Childress again had Dr. Charles Manning on site at NASCAR’s research and development center, but Middlebrook did not call him to testify.
Instead, Childress and Darby went before Middlebrook at the same time and presented their cases. During last week’s appeal, each side went individually and was not in the room to hear the testimony.
Darby said the ruling proved NASCAR’s inspection process is consistent, but said the sanctioning body took no pleasure in the process.
“You are never happy. Nobody wins, nobody loses here,” Darby said. “What I look at is a challenge to NASCAR’s inspection procedures and the consistency and I believe what has been shown is … the way we generally do business from the inspection side of the sport is OK.”
Darby remained vague about the issues surrounding Bowyer’s illegal race car.
NASCAR first found issue with the No. 33 Chevrolet following the Sept. 11 race at Richmond, where Bowyer claimed the 12th and final spot in the Chase for the Sprint Cup championship. The team was warned that the car was dangerously close to failing inspection, and told its New Hampshire car would receive a thorough examination at the R&D Center.

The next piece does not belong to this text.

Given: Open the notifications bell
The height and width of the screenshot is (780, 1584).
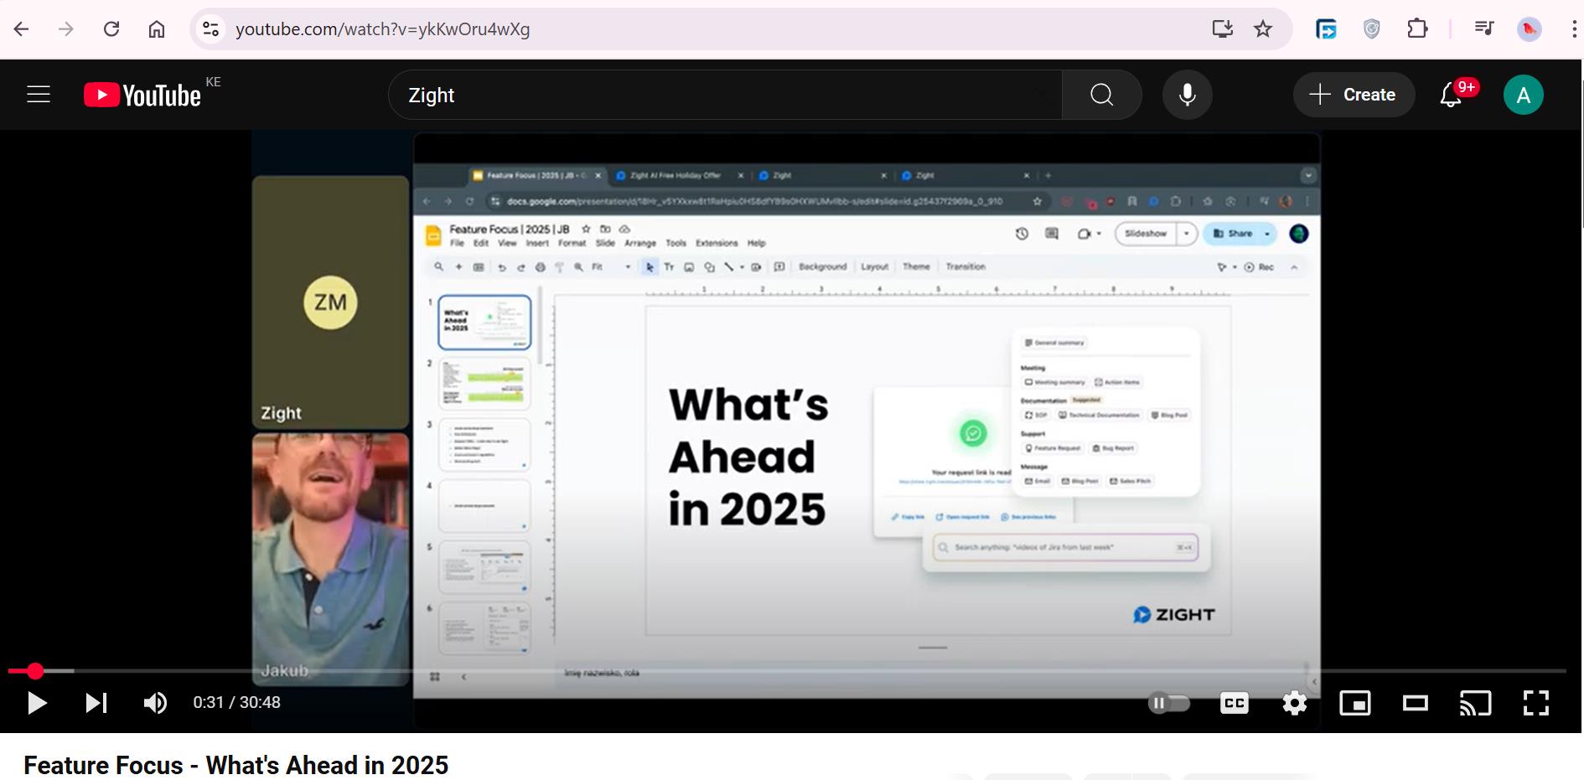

Bowyer won at New Hampshire, the opening race in the Chase, and rocketed from last to second in the standings, just 35 points out of the lead. But three days later, NASCAR ruled the second inspection found the car was illegal and issued its championship-crippling penalties.
Childress has been adamant that his team would never have brought an illegal car to New Hampshire knowing it was going to be inspected, and that when Bowyer ran out of fuel at the end of the race, the tow truck that pushed the car to Victory Lane caused the damage NASCAR found.
Childress also maintained the car was off by one-sixteenth of an inch — a minuscule amount to cause a season to be ruined.
NASCAR has refused to reveal how far off the car was, and Darby declined multiple requests Tuesday to address the exact infraction. He said only that it was an issue with the frame and the “construction measurements did not fall in line with the rule book.
“What the team and NASCAR both agree with is that they were outside the specifications,” Darby said. “It’s not our job to necessarily inform everyone in the garage that’s competing against them what they did and where they did it. It is our responsibility to make sure all the cars meet the specifications.”
Childress said he was ready to move on and urged NASCAR fans to put the two-week saga behind them to focus on the Chase. Childress still has two cars in contention: Kevin Harvick, who is ranked third in the standings, and Jeff Burton, who is ranked ninth.
“Let’s go racing,” he said. “We’ve got some of the greatest racing coming up, the tightest Chase. We’ve got two cars sitting there now with the opportunity to win, and we’ve been focused. We want to get back to racing for the championship.”
Bowyer’s title hopes were over regardless of the verdict. The penalty knocked him back to 12th in the standings, and two bad races since the infraction made Tuesday’s outcome irrelevant. He admitted after his 25th-place finish at Dover that “our heads weren’t in it” after the penalty. He then had to rally to a 15th-place finish Sunday at home track Kansas Speedway.
Now 252 points behind leader Jimmie Johnson, he’s declared his title hopes over, and Childress said the New Hampshire penalty has spoiled Bowyer’s season.
“Oh definitely, chance to win the championship and the two finishes we had didn’t help it either,” Childress said.